A prominent fund manager is sounding the alarm over Canada’s most expensive real estate market, saying housing prices in Vancouver may be decelerating at a faster-than-expected pace.
Ed Devlin, head of Canadian portfolio management at Pacific Investment Management Co. (PIMCO), told BNN Bloomberg that he’s taking a closer look at the Vancouver market because the decline in house prices there is gaining “momentum.”
“We’ve been talking about, maybe, particularly significant declines at some point. While I wouldn’t make the call for Toronto, I think Vancouver is much closer to that right now, in terms of prices decelerating at a faster pace,” Devlin said on Tuesday.
“The things that are concerning us … is that there have been a number of local regulations and taxes put in place that have converted Vancouver from probably being the preferred place for Chinese capital flight into real estate to now being openly hostile.”

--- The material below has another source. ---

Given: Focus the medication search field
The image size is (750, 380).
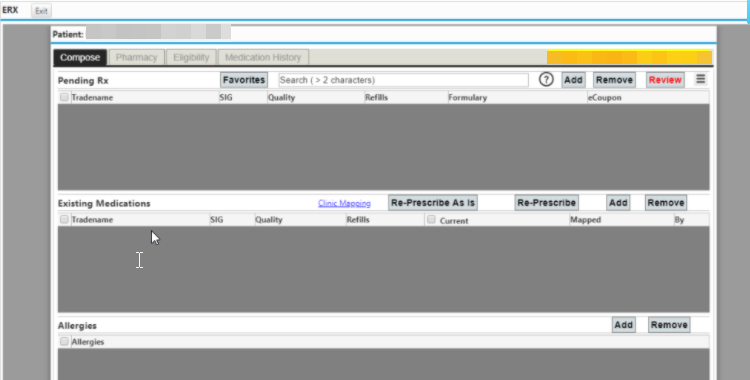Looking at the screenshot, I should (403, 80).

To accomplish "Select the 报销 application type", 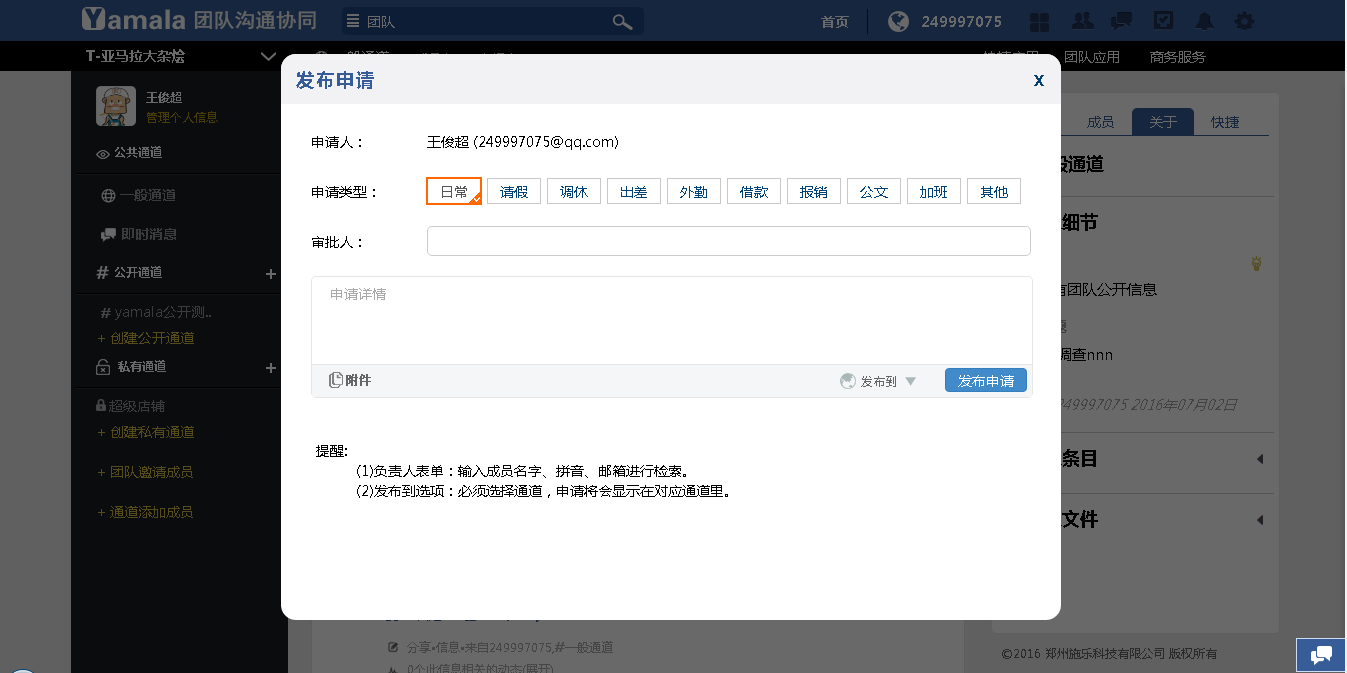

Devlin questioned who would step in for Chinese investors if they decided to leave Vancouver’s housing market and start selling homes.
“The thing that caught our eye would be Vancouver real estate and whether that turns into something that multiplies out into the greater Vancouver economy, which doesn’t necessarily mean it drags, or there’s a recession, or crash, or anything like that, but it could be as [Bank of Canada] Governor [Stephen] Poloz once said, ‘yet again, another serial disappointment.’“
In the Bank of Canada’s Monetary Policy Report released last week, Poloz flagged that the Canadian central bank was monitoring Vancouver and Toronto’s real estate markets as they adjust from “previously frothy markets.”
Devlin’s comments come as Canada’s gross domestic product reading for February showed that real estate activity fell 0.2 per cent – marking the first decline in a year.
The latest data from the Real Estate Board of Greater Vancouver also showed that home sales in the city plunged to their lowest level in more than three decades in March – falling more than 31 per cent from a year ago.